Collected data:
━━━━━━━━━━

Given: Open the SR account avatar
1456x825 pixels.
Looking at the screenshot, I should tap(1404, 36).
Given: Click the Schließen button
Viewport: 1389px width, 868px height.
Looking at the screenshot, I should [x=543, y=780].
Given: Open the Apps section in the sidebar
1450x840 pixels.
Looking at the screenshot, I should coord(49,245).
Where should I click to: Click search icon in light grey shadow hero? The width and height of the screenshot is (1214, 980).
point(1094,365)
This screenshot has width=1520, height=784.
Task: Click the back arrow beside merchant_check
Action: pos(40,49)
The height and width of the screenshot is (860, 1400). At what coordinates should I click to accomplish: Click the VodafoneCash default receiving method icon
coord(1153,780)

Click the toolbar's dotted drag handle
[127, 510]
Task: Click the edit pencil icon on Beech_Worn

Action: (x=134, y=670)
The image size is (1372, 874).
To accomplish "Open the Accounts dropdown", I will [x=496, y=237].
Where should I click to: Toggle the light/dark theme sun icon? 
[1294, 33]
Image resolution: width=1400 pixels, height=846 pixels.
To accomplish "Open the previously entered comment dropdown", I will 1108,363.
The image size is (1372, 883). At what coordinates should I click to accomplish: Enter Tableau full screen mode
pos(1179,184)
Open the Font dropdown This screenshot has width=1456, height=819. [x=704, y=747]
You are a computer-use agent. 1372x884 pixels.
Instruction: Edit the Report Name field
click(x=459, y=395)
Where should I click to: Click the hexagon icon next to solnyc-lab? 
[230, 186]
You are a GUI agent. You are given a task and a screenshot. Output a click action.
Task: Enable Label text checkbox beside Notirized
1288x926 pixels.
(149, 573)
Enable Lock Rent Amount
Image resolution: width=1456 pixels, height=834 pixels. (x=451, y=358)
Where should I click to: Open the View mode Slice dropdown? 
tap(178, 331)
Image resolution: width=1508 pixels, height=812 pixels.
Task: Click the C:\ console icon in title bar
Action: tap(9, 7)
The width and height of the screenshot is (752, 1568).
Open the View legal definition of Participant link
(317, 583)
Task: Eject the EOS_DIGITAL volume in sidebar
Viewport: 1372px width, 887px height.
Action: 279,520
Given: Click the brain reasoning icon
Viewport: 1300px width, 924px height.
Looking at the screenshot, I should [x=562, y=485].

━━━━━━━━━━

Problem statement = Only an exact transcription of all the entries will do.

Answer below =
Given: Open the SR account avatar
1456x825 pixels.
Looking at the screenshot, I should tap(1404, 36).
Given: Click the Schließen button
Viewport: 1389px width, 868px height.
Looking at the screenshot, I should [x=543, y=780].
Given: Open the Apps section in the sidebar
1450x840 pixels.
Looking at the screenshot, I should coord(49,245).
Where should I click to: Click search icon in light grey shadow hero? The width and height of the screenshot is (1214, 980).
point(1094,365)
This screenshot has width=1520, height=784.
Task: Click the back arrow beside merchant_check
Action: pos(40,49)
The height and width of the screenshot is (860, 1400). At what coordinates should I click to accomplish: Click the VodafoneCash default receiving method icon
coord(1153,780)

Click the toolbar's dotted drag handle
[127, 510]
Task: Click the edit pencil icon on Beech_Worn

Action: (x=134, y=670)
The image size is (1372, 874).
To accomplish "Open the Accounts dropdown", I will [x=496, y=237].
Where should I click to: Toggle the light/dark theme sun icon? 
[1294, 33]
Image resolution: width=1400 pixels, height=846 pixels.
To accomplish "Open the previously entered comment dropdown", I will 1108,363.
The image size is (1372, 883). At what coordinates should I click to accomplish: Enter Tableau full screen mode
pos(1179,184)
Open the Font dropdown This screenshot has width=1456, height=819. [x=704, y=747]
You are a computer-use agent. 1372x884 pixels.
Instruction: Edit the Report Name field
click(x=459, y=395)
Where should I click to: Click the hexagon icon next to solnyc-lab? 
[230, 186]
You are a GUI agent. You are given a task and a screenshot. Output a click action.
Task: Enable Label text checkbox beside Notirized
1288x926 pixels.
(149, 573)
Enable Lock Rent Amount
Image resolution: width=1456 pixels, height=834 pixels. (x=451, y=358)
Where should I click to: Open the View mode Slice dropdown? 
tap(178, 331)
Image resolution: width=1508 pixels, height=812 pixels.
Task: Click the C:\ console icon in title bar
Action: tap(9, 7)
The width and height of the screenshot is (752, 1568).
Open the View legal definition of Participant link
(317, 583)
Task: Eject the EOS_DIGITAL volume in sidebar
Viewport: 1372px width, 887px height.
Action: 279,520
Given: Click the brain reasoning icon
Viewport: 1300px width, 924px height.
Looking at the screenshot, I should [x=562, y=485].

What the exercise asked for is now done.